Source : RÉSURGENCE.BE, le 22 janvier 2025
26.01.2025 – HOMÉLIE DU 3ÈME DIMANCHE ORDINAIRE – LUC 1,1-4.4,14-21

« Aujourd’hui s’accomplit la parole
que vous venez d’entendre »
Homélie par le Père Jean Compazieu
Pistes pour l’homélie
Textes bibliques : Lire
En ce dimanche, nous lisons le début de l’Évangile selon saint Luc. Dès le départ, il précise qu’il désirait affermir la foi de Théophile dont le nom signifie “ami de Dieu”. Voilà déjà un appel qui nous rejoint aujourd’hui. Ce récit s’adresse aussi à chacun de nous pour que, nous aussi, nous le communiquions à d’autres. C’est pour nous une manière de faire grandir l’Église. Nous ne mesurons sans doute pas assez le cadeau qui nous est fait : Cela vaudrait la peine d’entreprendre cette semaine une lecture continue de l’évangile de Saint Luc en nous rappelant que le plus important c’est de nous en nourrir et d’y rencontrer le Christ.
Le texte de ce dimanche nous présente le début du ministère de Jésus. Peu de temps après son baptême, il commence à enseigner en Galilée. Tous les gens parlent de lui. Ce jour-là, il revient à Nazareth, le village où il a grandi. Comme il en a l’habitude, il va à la synagogue et il se lève pour faire la lecture. Cette lecture, c’est lui qui la cherche et il la trouve. “L’Esprit du Seigneur est sur moi parce que le Seigneur m’a consacré par l’onction. Il m’a envoyé porter la Bonne Nouvelle aux pauvres, annoncer aux prisonniers qu’ils sont libres, et aux aveugles qu’ils verront la lumière, apporter aux opprimés la libération, annoncer une année de bienfaits accordée par le Seigneur”.

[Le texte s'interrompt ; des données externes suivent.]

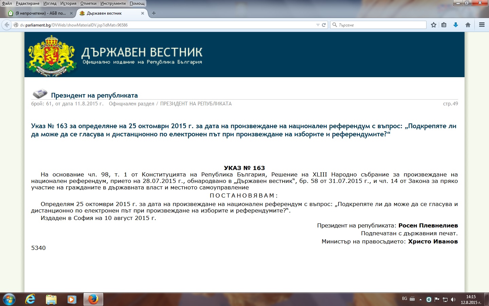Open the Firefox hamburger menu
The height and width of the screenshot is (306, 489).
point(482,25)
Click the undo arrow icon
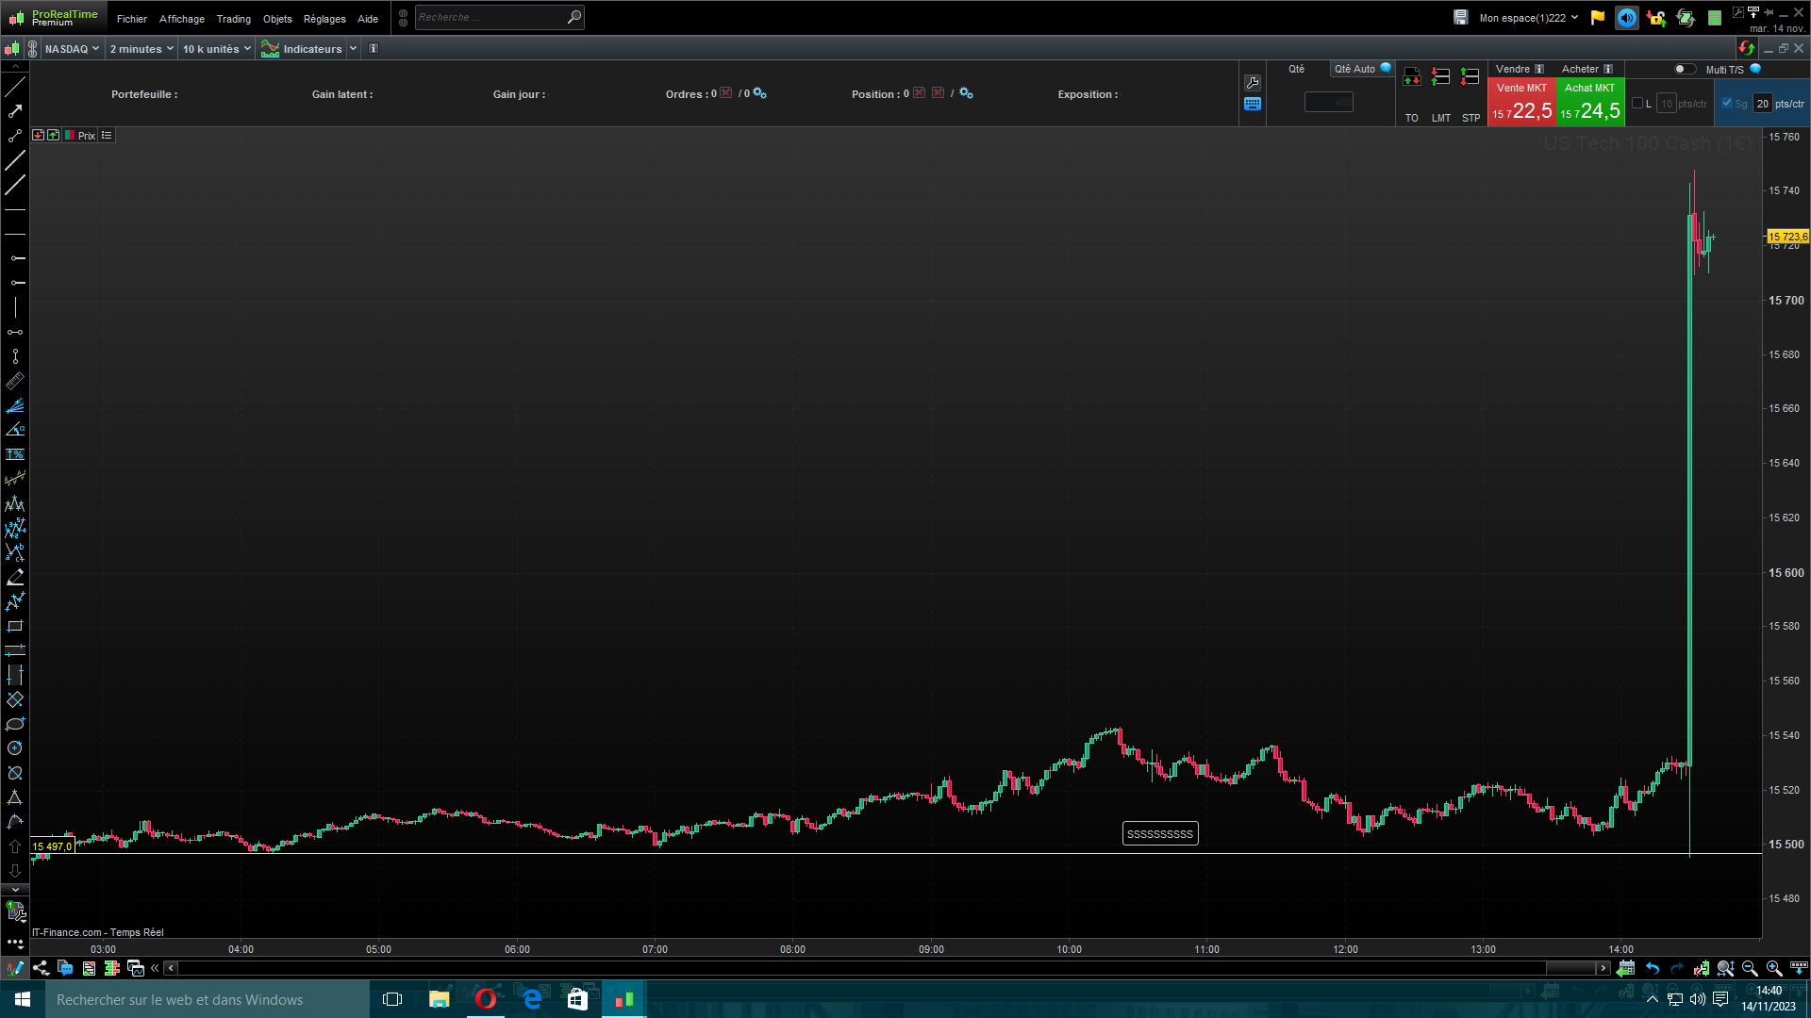Viewport: 1811px width, 1018px height. (x=1653, y=968)
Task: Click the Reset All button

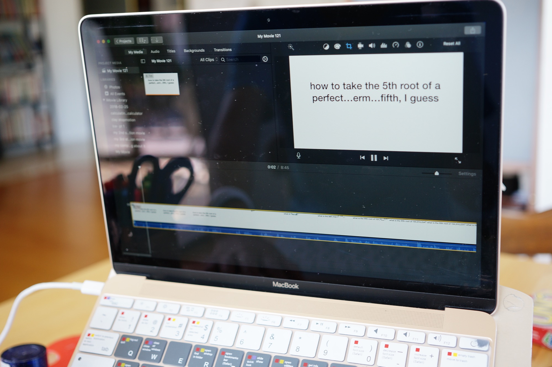Action: click(452, 43)
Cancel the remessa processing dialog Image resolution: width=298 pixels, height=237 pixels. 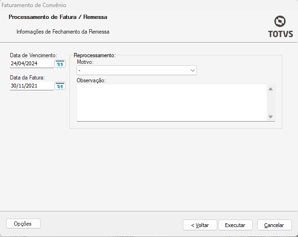tap(274, 225)
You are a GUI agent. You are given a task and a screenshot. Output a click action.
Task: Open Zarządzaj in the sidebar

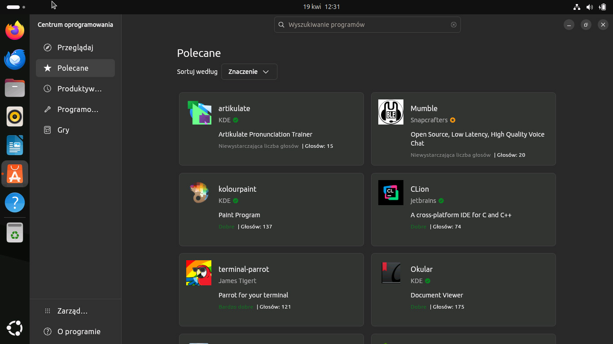pos(75,311)
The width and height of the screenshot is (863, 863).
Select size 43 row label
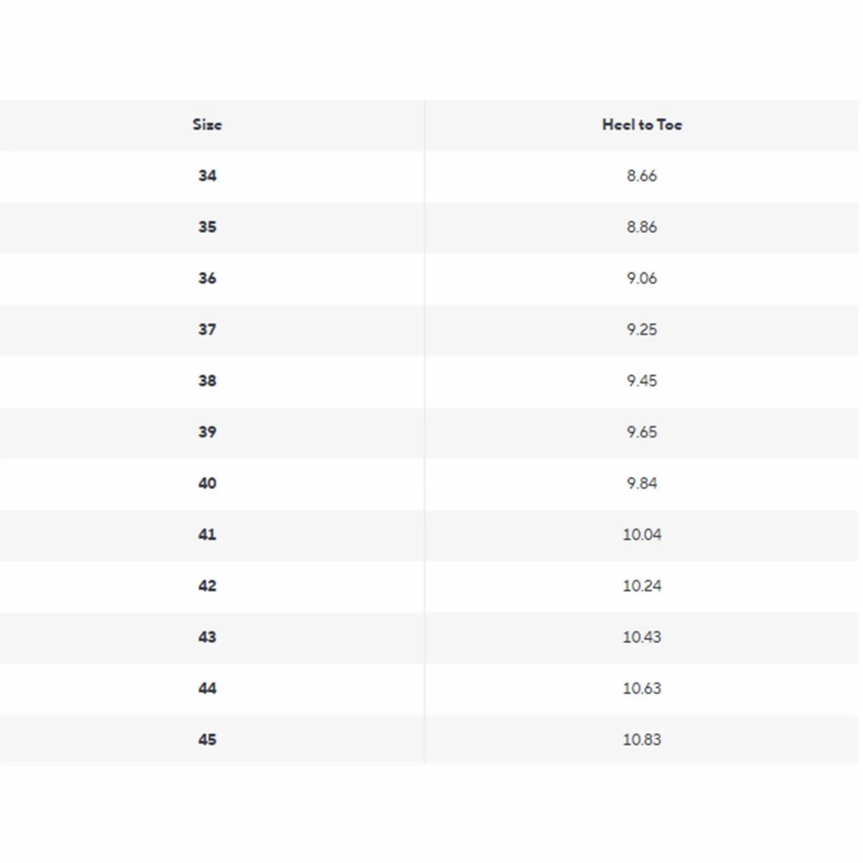(x=207, y=637)
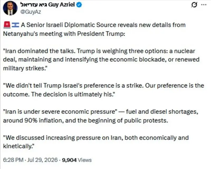Click the line 'around 90% inflation'
The image size is (211, 169).
pyautogui.click(x=33, y=120)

En écoutant Jésus proclamer ce texte, nous pouvons déjà imaginer son grand amour pour les Écritures. Qu’en est-il pour nous ? Aujourd’hui, le même Christ voudrait nous apprendre à prier en ouvrant la Bible avec soin et en lisant les textes proposés pour ce dimanche. Il est indispensable que toute prière, tout témoignage et toute prédication s’appuient sur la Parole de Dieu. Il est heureux de constater que l’Écriture retrouve toute sa place dans la liturgie. De plus en plus de familles prennent du temps dans la semaine pour se préparer à mieux accueillir les textes qui seront proclamés le dimanche. Cette Parole doit être accueillie avec le même respect que l’Eucharistie.

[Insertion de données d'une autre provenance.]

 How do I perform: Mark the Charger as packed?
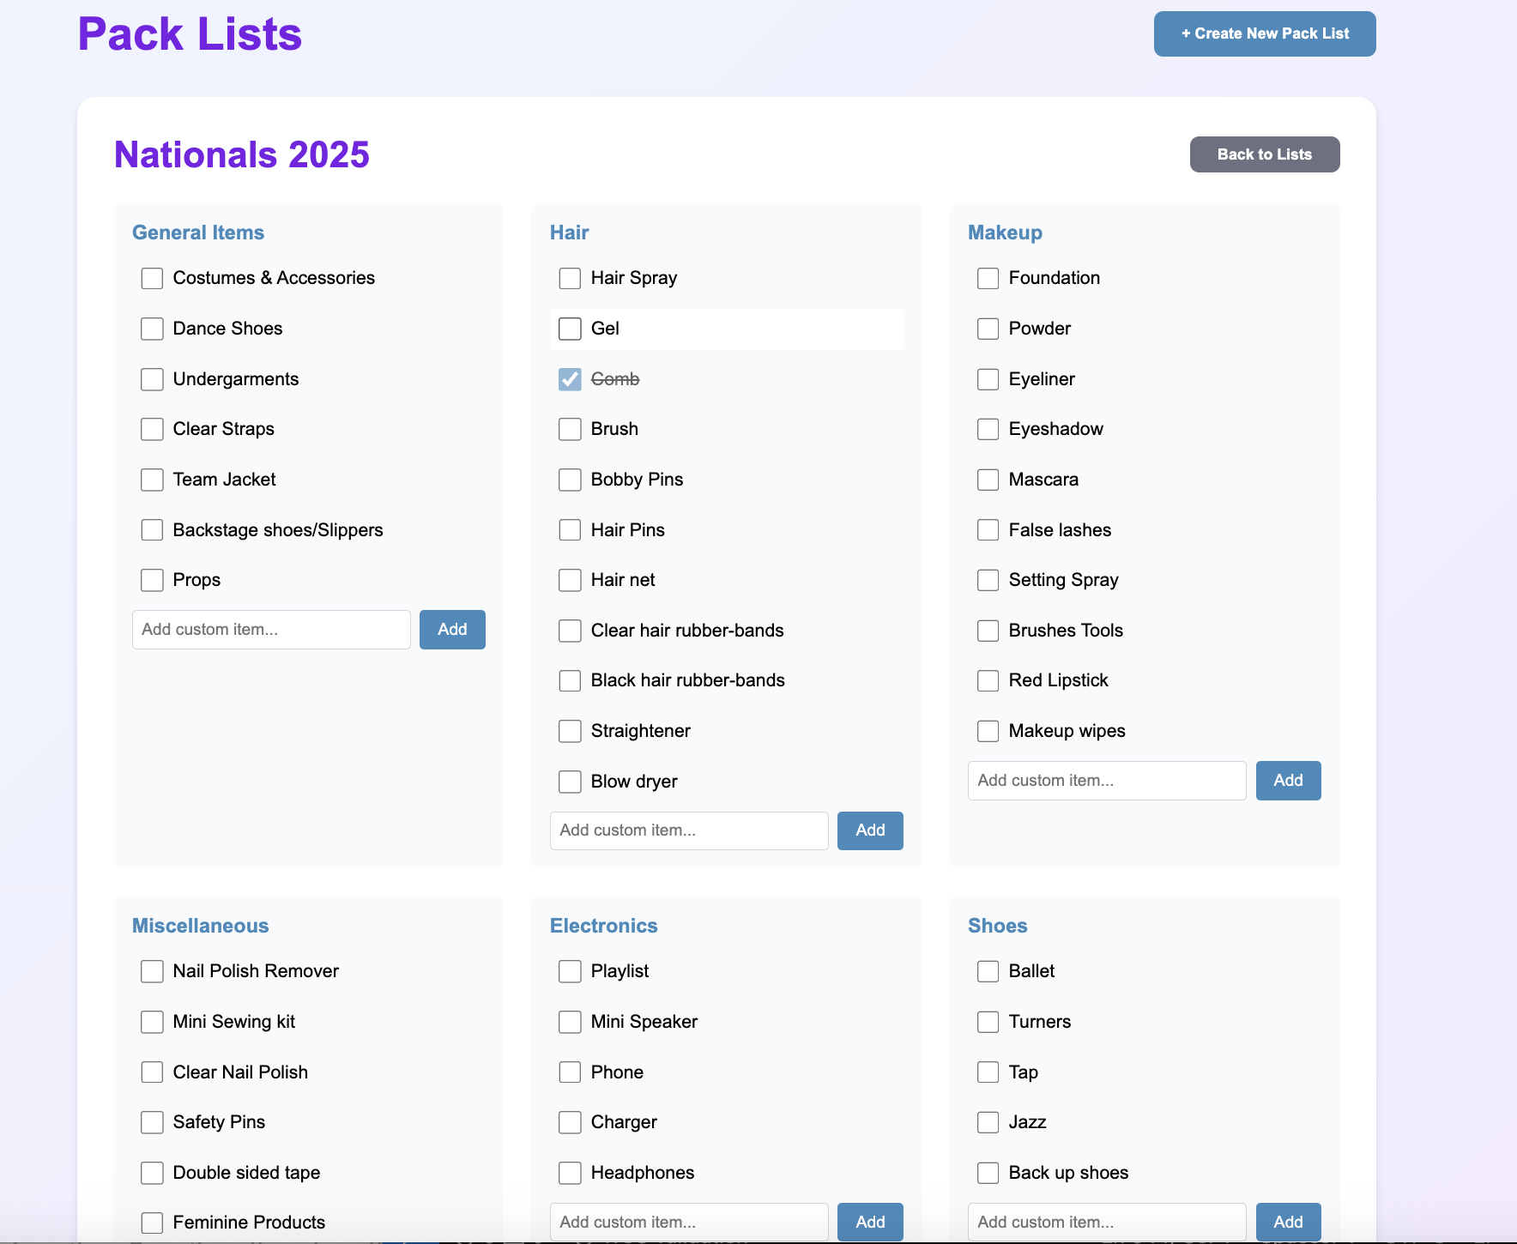tap(570, 1121)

En ce jour, le Christ a une bonne nouvelle à nous annoncer : l’Écriture devient Parole parce qu’elle est proclamée ; c’est une bonne nouvelle pour les pauvres et les exclus de tous les temps ; c’est une annonce de libération et de guérison. Dieu s’intéresse aux petits, aux pauvres, aux captifs, aux malades et aux pécheurs. Alors, n’ayons pas peur de nous tenir devant lui pour nous reconnaître petits, pauvres, aveugle et pécheurs. C’est ainsi que nous pourrons accueillir la libération que le Christ est venue apporter et en être les messagers dans le monde d’aujourd’hui.

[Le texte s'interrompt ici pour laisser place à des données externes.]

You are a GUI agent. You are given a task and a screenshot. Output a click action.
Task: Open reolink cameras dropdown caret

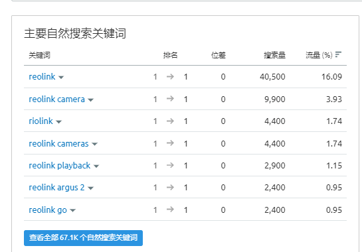click(95, 145)
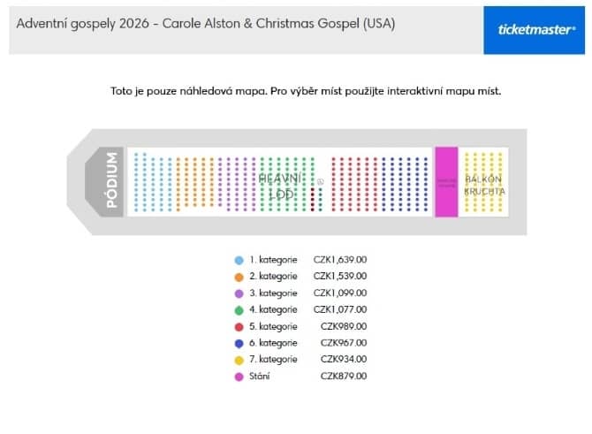Click the magenta Stání legend dot

[x=239, y=377]
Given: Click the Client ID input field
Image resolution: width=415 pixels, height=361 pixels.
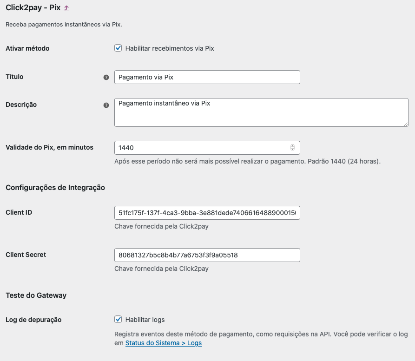Looking at the screenshot, I should [207, 212].
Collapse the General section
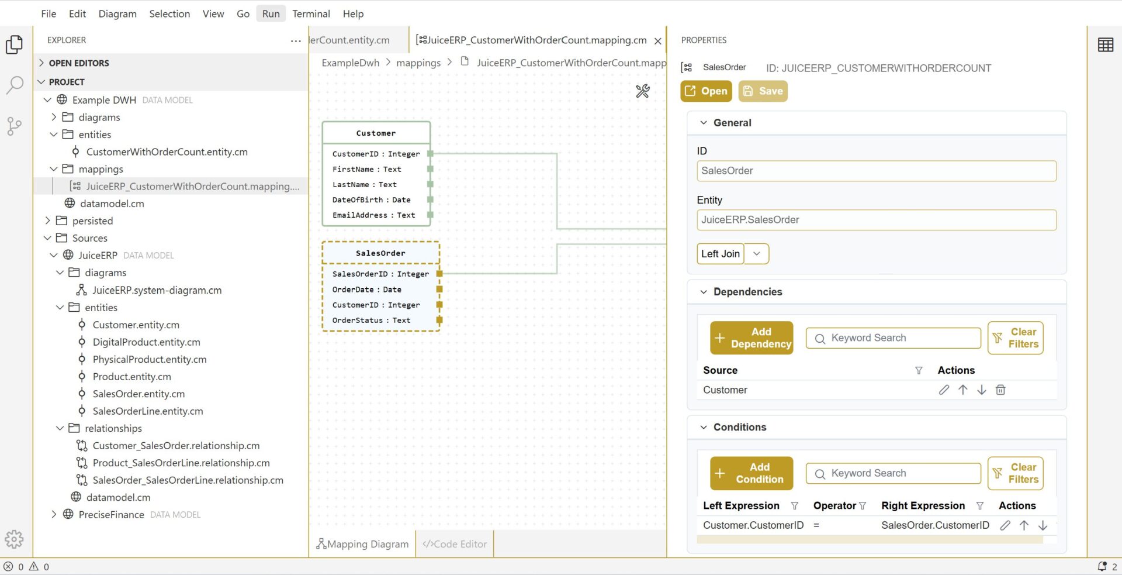The height and width of the screenshot is (575, 1122). point(704,123)
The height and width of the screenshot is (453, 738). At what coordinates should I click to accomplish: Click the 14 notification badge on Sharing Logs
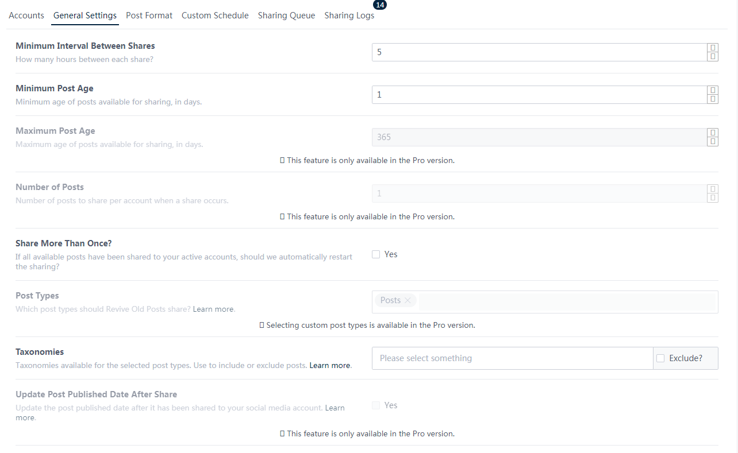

Vingt siècles après, le mal, les injustices, les souffrances de toutes sortes sont toujours là. Des milliers d’hommes, de femmes et d’enfants sont profondément meurtris par les catastrophes, et les épreuves de toutes sortes. Et bien sûr, nous n’oublions pas ceux et celles qui sont victimes de la haine et de la violence des hommes. Et même tout près de nous, des personnes peuvent être en grande difficulté et ne pas avoir de quoi se nourrir. Quand nous voyons tant de malheurs, nous risquons de nous sentir dépassés. Et beaucoup en viennent à se poser la question : “Où est-il cet aujourd’hui de la bonne nouvelle ?”
Pour répondre à cette question, il suffit de regarder les nombreux témoignages vécus autour de nous et dans le monde : Cette bonne nouvelle, nous la voyons se réaliser dans cet immense élan de générosité des chrétiens et des non chrétiens à l’égard de ceux qui ont tout perdu. Elle est aussi à l’œuvre quand nous allons visiter un malade sur son lit d’hôpital, quand nous partageons avec celui qui a faim.
Il nous appartient de faire en sorte que cette Parole de Dieu se réalise aujourd’hui dans nos divers milieux de vie. Cela ne sera possible que si nous nous en imprégnons pour en devenir les serviteurs fidèles. Comme les gens de la synagogue, nous fixons notre regard sur Jésus pour accueillir son message libérateur. Et comme lui, nous sommes ensuite envoyés pour rejoindre les gens là où ils vivent. Cette bonne nouvelle doit être annoncée dans les églises mais aussi dans les divers lieux de vie, de travail et de loisirs. C’est en vue de cette mission que l’Esprit du Seigneur nous est donné. Aujourd’hui comme autrefois, il nous conduit vers les pauvres, les exclus, ceux et celles qui ont perdu ou oublié leur dignité.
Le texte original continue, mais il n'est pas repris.